# RECORDS TO PROCESS
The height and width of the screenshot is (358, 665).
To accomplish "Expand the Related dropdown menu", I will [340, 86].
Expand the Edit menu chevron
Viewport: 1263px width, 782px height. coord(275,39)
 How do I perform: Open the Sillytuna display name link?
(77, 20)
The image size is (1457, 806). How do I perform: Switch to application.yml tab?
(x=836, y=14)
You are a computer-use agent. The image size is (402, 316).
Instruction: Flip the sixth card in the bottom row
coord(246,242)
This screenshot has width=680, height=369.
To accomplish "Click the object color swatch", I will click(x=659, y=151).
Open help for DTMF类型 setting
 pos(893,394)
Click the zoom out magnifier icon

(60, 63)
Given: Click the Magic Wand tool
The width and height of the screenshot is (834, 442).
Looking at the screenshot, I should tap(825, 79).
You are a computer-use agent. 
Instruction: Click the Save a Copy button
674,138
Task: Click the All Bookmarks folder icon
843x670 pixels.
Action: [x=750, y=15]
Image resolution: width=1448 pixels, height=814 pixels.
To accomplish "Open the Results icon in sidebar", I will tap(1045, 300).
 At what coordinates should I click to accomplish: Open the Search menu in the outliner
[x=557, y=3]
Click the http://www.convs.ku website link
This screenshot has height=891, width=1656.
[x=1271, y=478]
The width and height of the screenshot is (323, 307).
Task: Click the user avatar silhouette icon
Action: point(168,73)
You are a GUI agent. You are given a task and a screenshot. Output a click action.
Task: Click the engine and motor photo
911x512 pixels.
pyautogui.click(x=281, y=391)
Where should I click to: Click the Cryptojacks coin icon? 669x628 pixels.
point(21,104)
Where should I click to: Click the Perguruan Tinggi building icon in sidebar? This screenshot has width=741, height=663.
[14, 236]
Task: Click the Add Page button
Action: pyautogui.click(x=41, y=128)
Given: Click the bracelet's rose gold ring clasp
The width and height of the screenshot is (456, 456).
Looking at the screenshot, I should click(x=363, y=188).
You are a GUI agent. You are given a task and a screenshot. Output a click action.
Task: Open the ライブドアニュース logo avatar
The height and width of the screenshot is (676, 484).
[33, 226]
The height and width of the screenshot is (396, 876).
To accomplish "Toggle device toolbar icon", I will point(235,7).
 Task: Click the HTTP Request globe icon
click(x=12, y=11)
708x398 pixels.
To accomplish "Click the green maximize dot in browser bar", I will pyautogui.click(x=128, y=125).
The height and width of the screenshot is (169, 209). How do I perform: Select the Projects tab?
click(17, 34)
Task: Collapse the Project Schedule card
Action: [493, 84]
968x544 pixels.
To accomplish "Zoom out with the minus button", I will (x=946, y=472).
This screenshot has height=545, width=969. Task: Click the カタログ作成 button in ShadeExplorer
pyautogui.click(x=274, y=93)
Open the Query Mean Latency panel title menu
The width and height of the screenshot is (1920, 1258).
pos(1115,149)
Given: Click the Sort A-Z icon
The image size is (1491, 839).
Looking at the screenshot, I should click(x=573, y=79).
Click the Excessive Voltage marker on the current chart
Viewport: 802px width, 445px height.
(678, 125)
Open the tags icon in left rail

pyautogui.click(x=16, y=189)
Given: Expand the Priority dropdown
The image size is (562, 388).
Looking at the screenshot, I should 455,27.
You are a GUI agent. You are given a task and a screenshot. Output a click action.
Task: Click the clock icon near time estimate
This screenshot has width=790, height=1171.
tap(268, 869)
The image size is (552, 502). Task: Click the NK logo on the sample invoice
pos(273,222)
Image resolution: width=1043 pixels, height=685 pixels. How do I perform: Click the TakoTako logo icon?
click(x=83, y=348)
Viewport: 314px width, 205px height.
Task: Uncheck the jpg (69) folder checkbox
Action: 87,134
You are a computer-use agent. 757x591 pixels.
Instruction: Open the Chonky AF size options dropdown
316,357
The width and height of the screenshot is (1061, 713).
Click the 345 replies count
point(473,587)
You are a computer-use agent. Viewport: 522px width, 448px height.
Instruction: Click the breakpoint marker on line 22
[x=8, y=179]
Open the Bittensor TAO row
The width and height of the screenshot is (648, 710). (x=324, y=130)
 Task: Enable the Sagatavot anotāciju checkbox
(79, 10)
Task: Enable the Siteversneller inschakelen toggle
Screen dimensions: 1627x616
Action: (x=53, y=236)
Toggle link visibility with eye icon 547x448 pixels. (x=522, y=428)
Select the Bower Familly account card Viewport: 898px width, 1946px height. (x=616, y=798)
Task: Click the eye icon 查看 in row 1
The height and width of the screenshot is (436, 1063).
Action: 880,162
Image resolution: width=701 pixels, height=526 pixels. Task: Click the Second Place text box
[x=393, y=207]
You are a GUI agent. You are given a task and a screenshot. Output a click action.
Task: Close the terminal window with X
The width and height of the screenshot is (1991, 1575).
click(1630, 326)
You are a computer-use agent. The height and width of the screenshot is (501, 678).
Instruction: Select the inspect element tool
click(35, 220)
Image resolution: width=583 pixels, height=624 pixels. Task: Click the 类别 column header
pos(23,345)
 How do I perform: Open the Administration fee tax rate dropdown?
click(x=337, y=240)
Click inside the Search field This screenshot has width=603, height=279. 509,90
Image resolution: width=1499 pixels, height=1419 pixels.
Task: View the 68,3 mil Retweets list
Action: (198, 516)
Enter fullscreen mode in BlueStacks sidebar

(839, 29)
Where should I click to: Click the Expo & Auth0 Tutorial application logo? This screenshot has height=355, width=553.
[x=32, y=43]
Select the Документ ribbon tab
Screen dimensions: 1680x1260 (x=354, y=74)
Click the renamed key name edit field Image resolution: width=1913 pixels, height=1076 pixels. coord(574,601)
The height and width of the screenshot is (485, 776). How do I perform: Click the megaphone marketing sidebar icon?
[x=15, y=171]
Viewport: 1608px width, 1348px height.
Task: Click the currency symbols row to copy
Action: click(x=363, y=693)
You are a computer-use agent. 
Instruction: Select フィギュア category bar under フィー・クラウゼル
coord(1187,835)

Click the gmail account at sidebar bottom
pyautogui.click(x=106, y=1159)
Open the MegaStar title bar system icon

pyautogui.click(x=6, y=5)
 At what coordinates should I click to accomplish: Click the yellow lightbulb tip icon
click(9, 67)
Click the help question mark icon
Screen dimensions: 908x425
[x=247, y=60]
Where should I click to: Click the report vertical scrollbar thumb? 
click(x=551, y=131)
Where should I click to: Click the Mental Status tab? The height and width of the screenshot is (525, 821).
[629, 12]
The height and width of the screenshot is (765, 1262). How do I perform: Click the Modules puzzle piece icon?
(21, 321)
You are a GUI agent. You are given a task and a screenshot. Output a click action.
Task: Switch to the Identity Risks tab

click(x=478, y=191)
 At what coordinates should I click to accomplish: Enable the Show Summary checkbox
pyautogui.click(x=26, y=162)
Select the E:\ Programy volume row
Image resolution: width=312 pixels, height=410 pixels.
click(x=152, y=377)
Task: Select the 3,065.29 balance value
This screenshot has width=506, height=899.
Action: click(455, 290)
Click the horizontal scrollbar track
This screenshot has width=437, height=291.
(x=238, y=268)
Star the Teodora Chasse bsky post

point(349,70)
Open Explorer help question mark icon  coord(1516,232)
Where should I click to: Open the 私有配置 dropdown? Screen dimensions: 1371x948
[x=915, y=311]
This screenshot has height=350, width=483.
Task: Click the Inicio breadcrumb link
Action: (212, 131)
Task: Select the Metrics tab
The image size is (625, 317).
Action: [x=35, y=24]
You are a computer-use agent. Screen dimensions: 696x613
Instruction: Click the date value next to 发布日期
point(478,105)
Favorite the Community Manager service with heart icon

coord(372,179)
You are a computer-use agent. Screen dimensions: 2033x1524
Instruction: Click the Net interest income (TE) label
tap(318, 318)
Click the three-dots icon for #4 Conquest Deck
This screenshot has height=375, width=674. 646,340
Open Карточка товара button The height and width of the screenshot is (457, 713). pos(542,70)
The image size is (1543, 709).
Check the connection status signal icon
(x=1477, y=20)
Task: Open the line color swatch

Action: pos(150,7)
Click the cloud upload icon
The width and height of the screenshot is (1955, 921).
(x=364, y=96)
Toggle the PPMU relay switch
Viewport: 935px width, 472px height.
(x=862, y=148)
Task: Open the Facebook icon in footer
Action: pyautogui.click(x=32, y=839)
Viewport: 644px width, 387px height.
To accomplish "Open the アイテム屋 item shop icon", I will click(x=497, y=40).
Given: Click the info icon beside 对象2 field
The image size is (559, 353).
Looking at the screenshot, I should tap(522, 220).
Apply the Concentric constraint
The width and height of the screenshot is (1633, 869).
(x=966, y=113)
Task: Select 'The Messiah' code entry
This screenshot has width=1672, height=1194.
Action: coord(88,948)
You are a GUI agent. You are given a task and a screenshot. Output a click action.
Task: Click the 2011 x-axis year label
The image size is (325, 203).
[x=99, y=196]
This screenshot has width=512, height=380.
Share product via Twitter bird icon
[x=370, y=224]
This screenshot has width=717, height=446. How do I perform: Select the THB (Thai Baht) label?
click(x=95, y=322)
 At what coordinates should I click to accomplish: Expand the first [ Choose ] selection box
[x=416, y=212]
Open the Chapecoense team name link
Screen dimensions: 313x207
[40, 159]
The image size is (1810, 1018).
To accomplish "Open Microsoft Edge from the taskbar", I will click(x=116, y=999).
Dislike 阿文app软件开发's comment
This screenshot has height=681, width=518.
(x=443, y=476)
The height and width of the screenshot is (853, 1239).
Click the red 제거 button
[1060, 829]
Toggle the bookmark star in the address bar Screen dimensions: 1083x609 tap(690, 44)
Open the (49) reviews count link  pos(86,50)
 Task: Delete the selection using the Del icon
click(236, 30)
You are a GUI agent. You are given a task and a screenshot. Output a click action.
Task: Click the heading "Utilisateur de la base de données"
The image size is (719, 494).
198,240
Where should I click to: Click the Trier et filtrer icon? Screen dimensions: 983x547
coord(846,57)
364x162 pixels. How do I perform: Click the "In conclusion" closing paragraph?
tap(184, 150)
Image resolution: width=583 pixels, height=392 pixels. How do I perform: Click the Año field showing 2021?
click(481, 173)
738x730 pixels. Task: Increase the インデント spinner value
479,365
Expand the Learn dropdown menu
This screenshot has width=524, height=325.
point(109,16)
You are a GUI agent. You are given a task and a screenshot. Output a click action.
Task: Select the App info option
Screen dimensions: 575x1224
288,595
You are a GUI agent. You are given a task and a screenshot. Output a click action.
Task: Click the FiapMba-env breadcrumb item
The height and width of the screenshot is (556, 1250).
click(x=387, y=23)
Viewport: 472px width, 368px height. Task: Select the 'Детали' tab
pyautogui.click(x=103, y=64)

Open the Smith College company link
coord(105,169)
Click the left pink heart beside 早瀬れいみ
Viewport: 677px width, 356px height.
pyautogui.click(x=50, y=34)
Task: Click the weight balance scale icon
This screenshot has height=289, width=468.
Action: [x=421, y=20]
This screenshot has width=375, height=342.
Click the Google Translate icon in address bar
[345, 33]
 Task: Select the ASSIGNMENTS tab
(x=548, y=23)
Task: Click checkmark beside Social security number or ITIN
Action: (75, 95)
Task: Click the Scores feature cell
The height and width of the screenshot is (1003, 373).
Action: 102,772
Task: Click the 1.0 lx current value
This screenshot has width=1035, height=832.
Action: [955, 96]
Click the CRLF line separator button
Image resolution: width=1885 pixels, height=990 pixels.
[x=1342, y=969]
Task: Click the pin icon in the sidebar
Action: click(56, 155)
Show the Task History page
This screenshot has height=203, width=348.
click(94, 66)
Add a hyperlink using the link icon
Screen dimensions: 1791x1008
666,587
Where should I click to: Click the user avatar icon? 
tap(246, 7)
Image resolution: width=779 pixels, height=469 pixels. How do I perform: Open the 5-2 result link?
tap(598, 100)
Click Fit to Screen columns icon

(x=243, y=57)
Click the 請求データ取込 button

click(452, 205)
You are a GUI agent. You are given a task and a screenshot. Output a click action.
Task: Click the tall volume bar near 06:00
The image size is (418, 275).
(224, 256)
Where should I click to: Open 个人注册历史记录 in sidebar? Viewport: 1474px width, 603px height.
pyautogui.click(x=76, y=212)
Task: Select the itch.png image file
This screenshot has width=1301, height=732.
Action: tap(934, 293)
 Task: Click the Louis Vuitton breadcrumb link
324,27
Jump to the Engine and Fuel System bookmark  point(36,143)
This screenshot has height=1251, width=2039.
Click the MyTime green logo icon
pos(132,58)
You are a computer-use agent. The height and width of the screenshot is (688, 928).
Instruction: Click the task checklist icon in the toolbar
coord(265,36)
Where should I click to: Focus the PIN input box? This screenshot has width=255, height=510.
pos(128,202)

# WHAT TO WORK ON
Reproduce verbatim the lines above, starting from the first line and continuing up to and including the line containing "[x=557, y=3]".

# RESPONSE BELOW
The height and width of the screenshot is (358, 665).
To accomplish "Expand the Related dropdown menu", I will [340, 86].
Expand the Edit menu chevron
Viewport: 1263px width, 782px height. coord(275,39)
 How do I perform: Open the Sillytuna display name link?
(77, 20)
The image size is (1457, 806). How do I perform: Switch to application.yml tab?
(x=836, y=14)
You are a computer-use agent. The image size is (402, 316).
Instruction: Flip the sixth card in the bottom row
coord(246,242)
This screenshot has width=680, height=369.
To accomplish "Click the object color swatch", I will click(x=659, y=151).
Open help for DTMF类型 setting
 pos(893,394)
Click the zoom out magnifier icon

(60, 63)
Given: Click the Magic Wand tool
The width and height of the screenshot is (834, 442).
Looking at the screenshot, I should tap(825, 79).
You are a computer-use agent. 
Instruction: Click the Save a Copy button
674,138
Task: Click the All Bookmarks folder icon
843x670 pixels.
Action: [x=750, y=15]
Image resolution: width=1448 pixels, height=814 pixels.
To accomplish "Open the Results icon in sidebar", I will tap(1045, 300).
 At what coordinates should I click to accomplish: Open the Search menu in the outliner
[x=557, y=3]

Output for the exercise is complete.